**WHAT YOU SHOULD DO:** Reproduce the lines of data below without any changes, starting at the line containing "Open the Find navigator magnifier tab" and ending at the line containing "pyautogui.click(x=84, y=307)", with both of those lines included.

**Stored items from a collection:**
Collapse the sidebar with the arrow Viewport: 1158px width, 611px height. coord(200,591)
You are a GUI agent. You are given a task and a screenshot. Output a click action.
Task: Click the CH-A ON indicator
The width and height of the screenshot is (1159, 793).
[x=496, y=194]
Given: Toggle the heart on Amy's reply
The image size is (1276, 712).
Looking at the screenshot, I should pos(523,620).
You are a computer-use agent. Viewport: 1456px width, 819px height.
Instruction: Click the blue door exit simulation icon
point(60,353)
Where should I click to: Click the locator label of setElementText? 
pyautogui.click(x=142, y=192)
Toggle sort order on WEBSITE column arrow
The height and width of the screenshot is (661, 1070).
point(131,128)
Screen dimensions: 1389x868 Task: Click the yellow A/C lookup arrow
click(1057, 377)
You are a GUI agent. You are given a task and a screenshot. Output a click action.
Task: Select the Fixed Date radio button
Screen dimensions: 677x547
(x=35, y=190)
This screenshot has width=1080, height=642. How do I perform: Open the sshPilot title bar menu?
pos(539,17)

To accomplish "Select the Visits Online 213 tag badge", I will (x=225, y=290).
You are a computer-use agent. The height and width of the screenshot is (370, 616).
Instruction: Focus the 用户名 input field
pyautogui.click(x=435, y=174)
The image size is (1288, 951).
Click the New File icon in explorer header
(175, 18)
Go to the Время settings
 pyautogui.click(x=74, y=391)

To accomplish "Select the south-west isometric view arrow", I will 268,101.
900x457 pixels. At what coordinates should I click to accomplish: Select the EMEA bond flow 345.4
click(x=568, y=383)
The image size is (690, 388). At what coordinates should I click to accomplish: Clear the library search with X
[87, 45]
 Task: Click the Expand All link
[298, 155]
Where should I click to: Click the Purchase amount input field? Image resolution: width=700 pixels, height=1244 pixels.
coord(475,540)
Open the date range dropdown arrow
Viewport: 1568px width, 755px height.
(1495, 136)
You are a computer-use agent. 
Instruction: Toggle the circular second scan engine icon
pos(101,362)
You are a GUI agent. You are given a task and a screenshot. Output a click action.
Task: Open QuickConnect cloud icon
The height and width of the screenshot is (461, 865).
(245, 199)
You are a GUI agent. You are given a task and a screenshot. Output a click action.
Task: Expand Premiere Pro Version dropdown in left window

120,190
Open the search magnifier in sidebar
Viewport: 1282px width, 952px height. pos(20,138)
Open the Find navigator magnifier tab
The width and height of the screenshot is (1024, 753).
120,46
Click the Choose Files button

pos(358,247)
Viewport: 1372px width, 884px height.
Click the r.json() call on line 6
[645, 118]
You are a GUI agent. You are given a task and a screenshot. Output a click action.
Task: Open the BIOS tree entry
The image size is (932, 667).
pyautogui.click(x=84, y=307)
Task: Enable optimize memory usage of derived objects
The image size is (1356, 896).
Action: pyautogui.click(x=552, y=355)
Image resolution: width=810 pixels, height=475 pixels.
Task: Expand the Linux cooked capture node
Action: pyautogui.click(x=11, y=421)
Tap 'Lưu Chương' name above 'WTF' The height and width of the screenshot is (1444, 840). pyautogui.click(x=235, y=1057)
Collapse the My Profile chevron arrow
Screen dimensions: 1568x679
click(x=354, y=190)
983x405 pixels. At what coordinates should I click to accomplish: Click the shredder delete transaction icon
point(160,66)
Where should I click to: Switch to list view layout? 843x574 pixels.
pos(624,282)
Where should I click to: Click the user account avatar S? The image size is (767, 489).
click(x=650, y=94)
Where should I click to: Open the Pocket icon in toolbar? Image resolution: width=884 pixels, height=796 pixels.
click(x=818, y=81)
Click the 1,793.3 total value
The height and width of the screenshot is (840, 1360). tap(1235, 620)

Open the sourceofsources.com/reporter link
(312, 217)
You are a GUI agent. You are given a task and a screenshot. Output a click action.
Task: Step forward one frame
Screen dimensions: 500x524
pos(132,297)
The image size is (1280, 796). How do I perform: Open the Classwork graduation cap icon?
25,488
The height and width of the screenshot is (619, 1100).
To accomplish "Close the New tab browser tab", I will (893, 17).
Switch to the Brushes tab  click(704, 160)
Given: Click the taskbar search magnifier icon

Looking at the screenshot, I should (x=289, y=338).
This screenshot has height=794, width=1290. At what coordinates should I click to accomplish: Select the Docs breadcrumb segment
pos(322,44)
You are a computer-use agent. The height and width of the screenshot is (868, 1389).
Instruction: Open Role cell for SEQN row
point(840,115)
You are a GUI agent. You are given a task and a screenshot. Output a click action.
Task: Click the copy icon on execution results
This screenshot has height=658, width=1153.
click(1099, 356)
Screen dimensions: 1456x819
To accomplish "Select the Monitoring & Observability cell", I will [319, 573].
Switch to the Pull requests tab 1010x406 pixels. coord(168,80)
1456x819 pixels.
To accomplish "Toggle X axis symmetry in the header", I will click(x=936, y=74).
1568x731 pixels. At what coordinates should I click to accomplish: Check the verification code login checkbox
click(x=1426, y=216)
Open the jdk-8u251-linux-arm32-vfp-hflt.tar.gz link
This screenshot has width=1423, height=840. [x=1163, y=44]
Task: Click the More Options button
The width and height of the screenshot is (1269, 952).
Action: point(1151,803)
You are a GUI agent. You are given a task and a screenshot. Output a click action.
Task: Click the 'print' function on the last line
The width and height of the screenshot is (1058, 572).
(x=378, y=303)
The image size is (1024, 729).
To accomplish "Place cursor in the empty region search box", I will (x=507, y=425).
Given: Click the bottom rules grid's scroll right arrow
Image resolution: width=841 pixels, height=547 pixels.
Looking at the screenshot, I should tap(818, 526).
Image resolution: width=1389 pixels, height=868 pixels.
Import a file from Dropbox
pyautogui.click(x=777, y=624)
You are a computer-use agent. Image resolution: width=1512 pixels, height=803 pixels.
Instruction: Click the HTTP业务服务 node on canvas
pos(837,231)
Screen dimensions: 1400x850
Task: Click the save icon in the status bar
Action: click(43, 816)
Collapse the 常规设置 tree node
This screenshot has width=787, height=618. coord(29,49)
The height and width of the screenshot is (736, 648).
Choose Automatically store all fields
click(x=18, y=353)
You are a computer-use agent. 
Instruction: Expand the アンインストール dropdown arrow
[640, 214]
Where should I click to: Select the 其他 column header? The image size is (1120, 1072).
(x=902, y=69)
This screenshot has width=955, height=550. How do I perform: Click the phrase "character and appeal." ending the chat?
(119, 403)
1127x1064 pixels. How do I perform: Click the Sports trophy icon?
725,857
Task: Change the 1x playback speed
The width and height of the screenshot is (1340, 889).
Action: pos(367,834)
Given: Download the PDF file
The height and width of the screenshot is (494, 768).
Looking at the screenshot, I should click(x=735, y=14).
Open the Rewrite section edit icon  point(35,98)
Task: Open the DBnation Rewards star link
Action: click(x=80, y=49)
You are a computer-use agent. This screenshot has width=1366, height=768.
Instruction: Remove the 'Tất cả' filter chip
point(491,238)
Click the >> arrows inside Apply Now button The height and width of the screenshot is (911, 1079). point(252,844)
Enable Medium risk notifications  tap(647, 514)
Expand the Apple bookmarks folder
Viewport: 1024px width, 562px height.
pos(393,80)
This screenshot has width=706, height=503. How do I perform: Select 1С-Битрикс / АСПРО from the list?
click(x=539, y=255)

**FINAL RESULT:**
Open the Find navigator magnifier tab
The width and height of the screenshot is (1024, 753).
120,46
Click the Choose Files button

pos(358,247)
Viewport: 1372px width, 884px height.
Click the r.json() call on line 6
[645, 118]
You are a GUI agent. You are given a task and a screenshot. Output a click action.
Task: Open the BIOS tree entry
The image size is (932, 667).
pyautogui.click(x=84, y=307)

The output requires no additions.